------ SUPPLIED MATERIAL
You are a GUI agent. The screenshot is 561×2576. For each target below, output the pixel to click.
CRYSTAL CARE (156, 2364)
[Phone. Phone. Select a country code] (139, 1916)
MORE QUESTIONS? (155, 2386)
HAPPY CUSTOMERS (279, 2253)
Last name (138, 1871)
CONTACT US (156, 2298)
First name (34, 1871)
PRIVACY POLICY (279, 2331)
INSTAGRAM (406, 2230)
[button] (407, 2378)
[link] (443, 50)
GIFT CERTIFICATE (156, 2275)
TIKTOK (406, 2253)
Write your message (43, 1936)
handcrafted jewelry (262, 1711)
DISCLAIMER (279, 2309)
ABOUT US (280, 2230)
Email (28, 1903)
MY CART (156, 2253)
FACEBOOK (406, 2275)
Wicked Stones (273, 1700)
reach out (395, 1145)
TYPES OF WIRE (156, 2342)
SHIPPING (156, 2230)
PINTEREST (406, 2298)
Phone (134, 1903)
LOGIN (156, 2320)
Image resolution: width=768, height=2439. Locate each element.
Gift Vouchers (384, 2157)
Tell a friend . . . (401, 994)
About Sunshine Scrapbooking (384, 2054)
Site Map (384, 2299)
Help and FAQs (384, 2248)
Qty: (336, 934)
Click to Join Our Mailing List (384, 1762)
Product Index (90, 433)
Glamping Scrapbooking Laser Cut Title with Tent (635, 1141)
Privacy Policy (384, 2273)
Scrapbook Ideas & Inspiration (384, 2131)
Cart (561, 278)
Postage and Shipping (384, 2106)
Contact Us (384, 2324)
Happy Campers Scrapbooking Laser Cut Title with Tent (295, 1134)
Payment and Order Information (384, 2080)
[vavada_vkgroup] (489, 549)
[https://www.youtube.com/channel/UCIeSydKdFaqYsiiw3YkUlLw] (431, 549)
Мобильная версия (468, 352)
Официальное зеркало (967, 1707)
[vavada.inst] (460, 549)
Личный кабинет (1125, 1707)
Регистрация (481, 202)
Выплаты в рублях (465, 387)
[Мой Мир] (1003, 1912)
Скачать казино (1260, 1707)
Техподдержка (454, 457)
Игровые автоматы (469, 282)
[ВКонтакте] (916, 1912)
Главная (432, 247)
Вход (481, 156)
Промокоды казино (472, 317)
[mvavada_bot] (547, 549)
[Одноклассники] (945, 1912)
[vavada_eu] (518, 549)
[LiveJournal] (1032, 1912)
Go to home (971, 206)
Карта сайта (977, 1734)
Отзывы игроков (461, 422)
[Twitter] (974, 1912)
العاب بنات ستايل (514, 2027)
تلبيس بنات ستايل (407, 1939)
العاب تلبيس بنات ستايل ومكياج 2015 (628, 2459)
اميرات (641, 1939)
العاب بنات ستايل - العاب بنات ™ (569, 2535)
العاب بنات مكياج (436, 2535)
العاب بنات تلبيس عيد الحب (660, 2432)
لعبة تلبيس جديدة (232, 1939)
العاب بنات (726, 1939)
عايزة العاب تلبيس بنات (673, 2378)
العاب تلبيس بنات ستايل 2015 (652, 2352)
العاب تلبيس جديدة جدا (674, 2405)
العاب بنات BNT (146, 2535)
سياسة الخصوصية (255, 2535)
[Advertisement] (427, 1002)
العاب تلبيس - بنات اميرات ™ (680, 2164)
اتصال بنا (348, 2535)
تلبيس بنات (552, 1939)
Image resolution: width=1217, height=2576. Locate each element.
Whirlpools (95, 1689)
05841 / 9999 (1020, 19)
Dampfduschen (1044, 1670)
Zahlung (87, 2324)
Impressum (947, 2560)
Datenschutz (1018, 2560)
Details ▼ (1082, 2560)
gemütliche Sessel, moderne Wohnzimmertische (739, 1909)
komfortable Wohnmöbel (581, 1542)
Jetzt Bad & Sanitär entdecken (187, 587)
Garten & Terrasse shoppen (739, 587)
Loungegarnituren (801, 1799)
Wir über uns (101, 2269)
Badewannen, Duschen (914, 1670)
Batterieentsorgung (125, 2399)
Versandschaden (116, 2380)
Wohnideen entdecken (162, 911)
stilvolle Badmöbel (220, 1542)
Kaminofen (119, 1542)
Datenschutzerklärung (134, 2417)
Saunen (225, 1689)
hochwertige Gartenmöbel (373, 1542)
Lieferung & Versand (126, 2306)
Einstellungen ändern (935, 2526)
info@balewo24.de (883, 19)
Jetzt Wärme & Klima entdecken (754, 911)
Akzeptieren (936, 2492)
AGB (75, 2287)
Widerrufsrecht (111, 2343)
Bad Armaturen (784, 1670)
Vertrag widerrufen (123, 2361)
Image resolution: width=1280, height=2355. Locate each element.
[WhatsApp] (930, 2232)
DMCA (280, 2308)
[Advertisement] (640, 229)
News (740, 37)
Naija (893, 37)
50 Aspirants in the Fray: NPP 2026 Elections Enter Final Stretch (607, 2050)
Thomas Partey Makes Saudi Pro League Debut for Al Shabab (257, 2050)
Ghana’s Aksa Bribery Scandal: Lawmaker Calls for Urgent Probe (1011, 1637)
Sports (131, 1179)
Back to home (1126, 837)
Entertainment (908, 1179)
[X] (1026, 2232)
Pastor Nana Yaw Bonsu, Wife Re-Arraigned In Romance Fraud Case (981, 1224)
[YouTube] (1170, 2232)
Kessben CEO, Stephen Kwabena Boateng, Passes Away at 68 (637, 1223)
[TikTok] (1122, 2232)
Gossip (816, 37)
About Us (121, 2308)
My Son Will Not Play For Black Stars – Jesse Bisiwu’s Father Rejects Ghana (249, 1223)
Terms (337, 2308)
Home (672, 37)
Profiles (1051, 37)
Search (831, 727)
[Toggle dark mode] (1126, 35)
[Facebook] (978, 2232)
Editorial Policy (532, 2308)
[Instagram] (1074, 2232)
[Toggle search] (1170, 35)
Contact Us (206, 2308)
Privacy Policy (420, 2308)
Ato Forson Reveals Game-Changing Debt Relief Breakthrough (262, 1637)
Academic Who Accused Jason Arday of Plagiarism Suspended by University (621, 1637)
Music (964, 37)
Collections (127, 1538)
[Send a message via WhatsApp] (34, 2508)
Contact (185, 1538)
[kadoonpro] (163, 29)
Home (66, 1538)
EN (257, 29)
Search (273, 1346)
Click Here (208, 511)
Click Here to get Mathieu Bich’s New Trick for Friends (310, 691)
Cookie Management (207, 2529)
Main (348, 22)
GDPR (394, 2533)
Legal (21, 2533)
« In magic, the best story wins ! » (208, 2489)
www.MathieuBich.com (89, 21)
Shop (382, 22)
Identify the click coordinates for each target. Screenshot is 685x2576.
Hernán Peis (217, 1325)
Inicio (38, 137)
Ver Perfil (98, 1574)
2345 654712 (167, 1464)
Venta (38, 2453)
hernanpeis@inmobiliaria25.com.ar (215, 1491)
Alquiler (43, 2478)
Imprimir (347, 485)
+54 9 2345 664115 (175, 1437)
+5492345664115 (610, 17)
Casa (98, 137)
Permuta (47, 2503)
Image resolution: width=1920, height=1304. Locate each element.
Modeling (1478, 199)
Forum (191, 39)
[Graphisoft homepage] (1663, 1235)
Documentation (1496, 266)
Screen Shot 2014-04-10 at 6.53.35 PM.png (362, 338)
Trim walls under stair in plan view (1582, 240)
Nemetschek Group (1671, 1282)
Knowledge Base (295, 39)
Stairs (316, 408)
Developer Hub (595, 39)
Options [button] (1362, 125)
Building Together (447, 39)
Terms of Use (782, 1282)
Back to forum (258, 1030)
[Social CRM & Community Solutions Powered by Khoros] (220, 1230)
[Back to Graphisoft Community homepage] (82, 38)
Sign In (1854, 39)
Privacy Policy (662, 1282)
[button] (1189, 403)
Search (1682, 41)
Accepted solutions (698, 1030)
------------
- _WORK ITEM_
Go to the line containing "[Back to Graphisoft" in the listing. Print it and every line through the last one, exactly and with nothing more.

- _TASK RESULT_
[Back to Graphisoft Community homepage] (82, 38)
Sign In (1854, 39)
Privacy Policy (662, 1282)
[button] (1189, 403)
Search (1682, 41)
Accepted solutions (698, 1030)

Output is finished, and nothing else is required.